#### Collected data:
+++

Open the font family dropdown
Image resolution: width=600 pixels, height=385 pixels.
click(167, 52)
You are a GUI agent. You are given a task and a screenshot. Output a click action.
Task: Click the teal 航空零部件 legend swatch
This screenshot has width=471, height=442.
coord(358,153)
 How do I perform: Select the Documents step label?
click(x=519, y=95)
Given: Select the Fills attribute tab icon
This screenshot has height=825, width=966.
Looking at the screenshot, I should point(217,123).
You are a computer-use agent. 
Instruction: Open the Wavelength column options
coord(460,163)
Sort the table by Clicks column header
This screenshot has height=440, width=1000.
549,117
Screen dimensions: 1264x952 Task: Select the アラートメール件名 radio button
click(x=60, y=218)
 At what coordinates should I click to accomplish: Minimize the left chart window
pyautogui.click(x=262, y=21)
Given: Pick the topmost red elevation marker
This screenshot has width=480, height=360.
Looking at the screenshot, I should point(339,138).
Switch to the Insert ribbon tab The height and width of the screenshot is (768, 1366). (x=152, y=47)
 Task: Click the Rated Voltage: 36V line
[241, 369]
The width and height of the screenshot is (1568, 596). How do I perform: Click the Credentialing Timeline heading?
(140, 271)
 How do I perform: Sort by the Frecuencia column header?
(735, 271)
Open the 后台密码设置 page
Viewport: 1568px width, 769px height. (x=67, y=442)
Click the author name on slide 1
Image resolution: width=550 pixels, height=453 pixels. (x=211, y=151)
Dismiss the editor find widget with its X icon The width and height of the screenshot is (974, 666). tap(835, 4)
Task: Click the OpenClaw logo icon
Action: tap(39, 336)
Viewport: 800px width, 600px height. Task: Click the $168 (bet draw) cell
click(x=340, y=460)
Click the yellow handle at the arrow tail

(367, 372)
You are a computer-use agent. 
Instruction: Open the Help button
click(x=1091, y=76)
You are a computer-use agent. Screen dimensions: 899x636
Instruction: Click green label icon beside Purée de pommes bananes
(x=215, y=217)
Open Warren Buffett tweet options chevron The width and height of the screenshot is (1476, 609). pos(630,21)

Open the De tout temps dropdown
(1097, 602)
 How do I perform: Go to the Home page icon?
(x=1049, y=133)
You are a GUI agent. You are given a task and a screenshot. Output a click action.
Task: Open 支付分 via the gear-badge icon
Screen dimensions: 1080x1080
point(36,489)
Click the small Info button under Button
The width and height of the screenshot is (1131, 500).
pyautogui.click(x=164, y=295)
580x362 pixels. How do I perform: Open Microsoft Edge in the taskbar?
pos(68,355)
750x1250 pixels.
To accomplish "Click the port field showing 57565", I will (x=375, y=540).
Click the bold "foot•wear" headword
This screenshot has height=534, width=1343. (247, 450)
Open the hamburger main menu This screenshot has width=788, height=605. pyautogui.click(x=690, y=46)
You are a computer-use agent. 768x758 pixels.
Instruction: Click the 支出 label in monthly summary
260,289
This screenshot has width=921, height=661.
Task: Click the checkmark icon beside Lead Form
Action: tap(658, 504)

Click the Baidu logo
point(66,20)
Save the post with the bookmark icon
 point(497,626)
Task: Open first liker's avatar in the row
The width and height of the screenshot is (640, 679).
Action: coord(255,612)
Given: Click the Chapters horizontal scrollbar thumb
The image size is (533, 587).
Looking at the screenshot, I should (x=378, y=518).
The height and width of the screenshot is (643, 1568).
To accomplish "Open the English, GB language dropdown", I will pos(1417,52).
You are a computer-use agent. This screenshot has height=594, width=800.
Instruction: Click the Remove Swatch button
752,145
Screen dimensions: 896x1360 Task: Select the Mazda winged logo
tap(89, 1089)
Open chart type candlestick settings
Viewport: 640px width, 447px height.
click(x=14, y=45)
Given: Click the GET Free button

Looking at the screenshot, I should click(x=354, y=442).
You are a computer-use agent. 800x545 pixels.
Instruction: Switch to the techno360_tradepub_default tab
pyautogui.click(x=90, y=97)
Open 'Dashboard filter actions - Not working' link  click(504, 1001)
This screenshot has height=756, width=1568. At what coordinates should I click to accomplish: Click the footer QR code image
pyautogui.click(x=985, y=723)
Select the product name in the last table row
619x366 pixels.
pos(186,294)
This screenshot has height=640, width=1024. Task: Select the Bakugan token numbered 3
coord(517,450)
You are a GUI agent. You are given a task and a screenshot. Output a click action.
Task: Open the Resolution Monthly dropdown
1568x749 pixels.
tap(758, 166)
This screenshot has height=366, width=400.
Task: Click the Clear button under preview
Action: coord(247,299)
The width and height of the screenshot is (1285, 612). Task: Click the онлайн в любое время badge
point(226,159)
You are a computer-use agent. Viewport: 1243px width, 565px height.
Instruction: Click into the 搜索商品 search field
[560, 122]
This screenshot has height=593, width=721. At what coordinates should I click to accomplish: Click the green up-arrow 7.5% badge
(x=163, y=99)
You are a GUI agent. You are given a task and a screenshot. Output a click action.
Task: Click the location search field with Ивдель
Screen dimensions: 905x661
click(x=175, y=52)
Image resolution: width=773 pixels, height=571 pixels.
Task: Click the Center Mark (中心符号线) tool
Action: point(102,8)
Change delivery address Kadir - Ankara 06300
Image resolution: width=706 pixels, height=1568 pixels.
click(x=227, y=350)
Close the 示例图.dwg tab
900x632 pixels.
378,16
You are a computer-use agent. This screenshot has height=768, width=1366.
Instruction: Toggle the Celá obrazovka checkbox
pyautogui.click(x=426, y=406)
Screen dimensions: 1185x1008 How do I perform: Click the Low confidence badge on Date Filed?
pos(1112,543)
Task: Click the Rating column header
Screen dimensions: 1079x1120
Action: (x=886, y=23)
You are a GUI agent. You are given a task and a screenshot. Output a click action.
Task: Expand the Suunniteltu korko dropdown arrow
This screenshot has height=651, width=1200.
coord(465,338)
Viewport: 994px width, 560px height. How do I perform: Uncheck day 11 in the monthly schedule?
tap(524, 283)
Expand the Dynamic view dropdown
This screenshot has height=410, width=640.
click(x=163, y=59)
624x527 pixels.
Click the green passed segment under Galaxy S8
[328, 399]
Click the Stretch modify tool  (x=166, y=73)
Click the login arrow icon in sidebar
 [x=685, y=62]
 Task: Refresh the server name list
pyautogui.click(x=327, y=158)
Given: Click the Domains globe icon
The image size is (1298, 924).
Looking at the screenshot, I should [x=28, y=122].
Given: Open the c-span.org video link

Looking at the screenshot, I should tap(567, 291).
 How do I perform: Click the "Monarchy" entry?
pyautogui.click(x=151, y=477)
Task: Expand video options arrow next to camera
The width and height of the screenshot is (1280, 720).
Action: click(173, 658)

+++

#### Work task:
Which lines of the data above contain the string "will"? Copy each of them.

#### Answer box:
To accomplish "Click the port field showing 57565", I will (x=375, y=540).
To accomplish "Open the English, GB language dropdown", I will pos(1417,52).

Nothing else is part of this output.